> [EXTRAIT FOURNI]:
#####

On va beaucoup parler ce matin du travail et des relations sociales, on va parler du sommet social d'hier. D'abord le dossier brûlant de la Guadeloupe, le Premier ministre annonce ce matin qu'il va valider une proposition proche des 200 euros pour les bas salaires en Guadeloupe. Le Gouvernement lâche du lest sur le principal point de blocage ?
 
Non, il y a une réalité, c'est que la situation en Guadeloupe est une situation particulière, et qui appelle des réponses spécifiques. On ne peut pas généraliser ce qui se passe en Guadeloupe et le ramener au territoire métropolitain. Simplement, il y a une réalité aussi double, c'est que nous devons être très attentif, c'est sans doute une crise sociale, peut-être même une crise sociétale qui touche la Guadeloupe. Donc il y a une mobilisation, à la demande du Premier ministre. Il y a des gestes et des attitudes à adopter, notamment le fait que sur 132 revendications, 131 sont d'ores et déjà satisfaites dans leur principe. Il en restait une, c'est celle que vous évoquez. Le Premier ministre réunira demain un Comité interministériel avec l'ensemble des ministres concernés - d'ailleurs dont je fais partie - et cela permettra d'avancer. Je crois que le temps est venu maintenant du retour au calme.
 
Ce que vous nous dites ce matin, c'est qu'effectivement, il y aura une proposition proche des 200 euros, mais pas question de la généraliser aux autres départements d'Outre-mer, comme en Métropole c'est ça ?
 
Il y a une situation spécifique en Guadeloupe, cela appelle donc une réponse particulière.
 
Avant la réponse sociale du Gouvernement, la réponse sécuritaire, l'envoi des escadrons par M. Alliot-Marie. Vous comprenez que sur place, les grévistes ont pris ça pour de la provocation ?
 
Non, ce n'est pas une provocation. Si provoquer c'est tenir à ce que l'ordre et le calme soit assuré, c'est une curieuse conception de la République. Donc là, sur le territoire, comme sur les autres territoires, il y a naturellement la nécessité de donner les moyens, afin que les gens puissent circuler, travailler librement quand ils le souhaitent. Et chacun sait qu'aujourd'hui, il y a un certain nombre de commerçants - des reportages très nombreux ont eu lieu sur ce sujet - qui ne peuvent pas exercer leurs activités professionnelles, alors qu'ils le souhaiteraient.
 
Quelques questions sur la parole présidentielle dans ce conflit social guadeloupéen. Cette parole présidentielle, elle arrive un peu aux forceps ; comment expliquer ce qui ressemble à une frilosité élyséenne, qui ne ressemble guère à N. Sarkozy sur ce dossier ?

#####

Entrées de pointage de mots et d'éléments
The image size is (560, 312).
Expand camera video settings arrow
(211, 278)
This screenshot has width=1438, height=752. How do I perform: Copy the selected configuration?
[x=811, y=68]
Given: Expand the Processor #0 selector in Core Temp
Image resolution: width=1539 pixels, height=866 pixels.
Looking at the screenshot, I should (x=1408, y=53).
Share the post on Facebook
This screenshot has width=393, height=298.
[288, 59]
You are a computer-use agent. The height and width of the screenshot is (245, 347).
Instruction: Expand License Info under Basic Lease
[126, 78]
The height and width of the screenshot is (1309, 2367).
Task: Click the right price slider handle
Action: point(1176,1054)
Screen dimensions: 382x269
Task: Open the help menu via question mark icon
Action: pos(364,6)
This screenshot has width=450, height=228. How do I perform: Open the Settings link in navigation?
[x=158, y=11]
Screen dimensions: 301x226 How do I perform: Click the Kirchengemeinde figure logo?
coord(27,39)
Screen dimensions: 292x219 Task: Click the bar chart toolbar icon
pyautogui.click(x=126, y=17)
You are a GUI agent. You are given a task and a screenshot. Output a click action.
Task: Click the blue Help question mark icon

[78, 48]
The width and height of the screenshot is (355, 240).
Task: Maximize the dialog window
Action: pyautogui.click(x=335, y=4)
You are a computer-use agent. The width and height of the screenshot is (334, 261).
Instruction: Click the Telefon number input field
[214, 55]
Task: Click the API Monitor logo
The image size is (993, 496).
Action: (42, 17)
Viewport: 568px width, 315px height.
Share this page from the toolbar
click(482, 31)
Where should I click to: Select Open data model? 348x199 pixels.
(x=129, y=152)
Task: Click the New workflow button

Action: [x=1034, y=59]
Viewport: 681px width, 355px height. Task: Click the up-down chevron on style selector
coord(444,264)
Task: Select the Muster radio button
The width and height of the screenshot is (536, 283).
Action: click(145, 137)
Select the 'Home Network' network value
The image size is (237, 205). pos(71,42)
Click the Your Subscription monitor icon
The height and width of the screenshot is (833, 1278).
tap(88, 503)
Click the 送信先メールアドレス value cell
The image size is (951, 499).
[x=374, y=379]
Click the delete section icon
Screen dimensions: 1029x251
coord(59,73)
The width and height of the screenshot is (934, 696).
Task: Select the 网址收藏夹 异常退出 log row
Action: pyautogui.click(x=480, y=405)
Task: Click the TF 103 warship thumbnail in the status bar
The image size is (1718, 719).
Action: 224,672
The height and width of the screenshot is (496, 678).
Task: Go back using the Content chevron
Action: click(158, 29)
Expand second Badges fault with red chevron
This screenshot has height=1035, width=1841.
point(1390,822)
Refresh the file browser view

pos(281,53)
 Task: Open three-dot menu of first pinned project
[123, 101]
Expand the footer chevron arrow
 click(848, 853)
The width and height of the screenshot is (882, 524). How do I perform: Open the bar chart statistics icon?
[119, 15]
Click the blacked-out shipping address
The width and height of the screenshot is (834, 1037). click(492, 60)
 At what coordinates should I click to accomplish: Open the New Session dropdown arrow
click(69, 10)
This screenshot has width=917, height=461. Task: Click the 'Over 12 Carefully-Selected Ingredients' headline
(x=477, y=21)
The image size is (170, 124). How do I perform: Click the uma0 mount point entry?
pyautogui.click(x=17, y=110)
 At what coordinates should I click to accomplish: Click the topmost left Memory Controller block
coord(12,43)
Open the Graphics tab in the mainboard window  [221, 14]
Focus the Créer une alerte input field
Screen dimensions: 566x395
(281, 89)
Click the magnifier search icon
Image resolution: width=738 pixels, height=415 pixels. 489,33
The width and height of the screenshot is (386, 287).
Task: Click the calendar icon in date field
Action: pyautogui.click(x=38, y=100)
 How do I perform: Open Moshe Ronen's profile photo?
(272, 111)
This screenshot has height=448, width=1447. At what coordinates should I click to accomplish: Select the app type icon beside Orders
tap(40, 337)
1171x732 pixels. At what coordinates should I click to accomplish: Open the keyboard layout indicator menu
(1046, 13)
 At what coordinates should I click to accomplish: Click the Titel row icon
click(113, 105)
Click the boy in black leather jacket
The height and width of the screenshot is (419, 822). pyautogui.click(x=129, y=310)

#####

> [CONSIGNE ÉCRITE]: Poursuivez, s'il vous plaît, l'entretien sur la crise sociale en Guadeloupe à la suite de la dernière question posée.

> [RÉSULTAT]:
Pas du tout ! Il y a la conviction qu'il faut avancer à des pas raisonnables. Le président de la République est naturellement très attentif, personnellement à ce qui se déroule sur ce territoire. Hier, c'était la clause du rendez-vous social et ce n'était donc pas le temps de se consacrer exclusivement à la Guadeloupe. Aujourd'hui, il le fera, il reçoit les élus ultra-marins. Et il aura l'occasion de s'exprimer, comme vous le savez, dans le service public, ce qui devrait vous faire plaisir.
 
Oui, mais on a quand même connu le chef de l'Etat plus prompt à s'emparer des dossiers d'actualité. Cette dissociation de la crise sociale en Métropole et celle de Guadeloupe, cela voulait dire quoi ?
 
C'est une méthode, c'est celle de la cohérence.
 
Est-ce qu'il faut briser en Guadeloupe, les monopoles de distribution, en Guadeloupe et dans les DOM d'ailleurs, ces monopoles de distribution pour l'essentiel détenus par les békés, qui ont longtemps financer le RPR ?
 
Eh bien vous avez des informations historiques précises, dont je ne dispose pas. C'est un élément intéressant qui contribue au débat. Non, la réalité, c'est qu'il y a sans doute une réflexion sur cette crise, qui, encore une fois, n'est sans doute pas simplement sociale, qui est peut-être aussi sociétale et qui met en cause les équilibres que vous évoquez.
 
Vous n'avez pas répondu monsieur le ministre : est-ce qu'il va falloir briser ces monopoles ?
 
Par tempérament et par conviction, je suis réservé sur les monopoles.
 
Le dossier social, hier à l'Elysée - les mesures ont été détaillées toute la matinée dans les journaux de France Inter - : les syndicats reconnaissent quelques chapitres qui vont dans le bon sens. Mais au final, ils estiment que le compte n'y est pas. Pourquoi ne pas avoir augmenté les bas salaires, et le Smic en particulier ?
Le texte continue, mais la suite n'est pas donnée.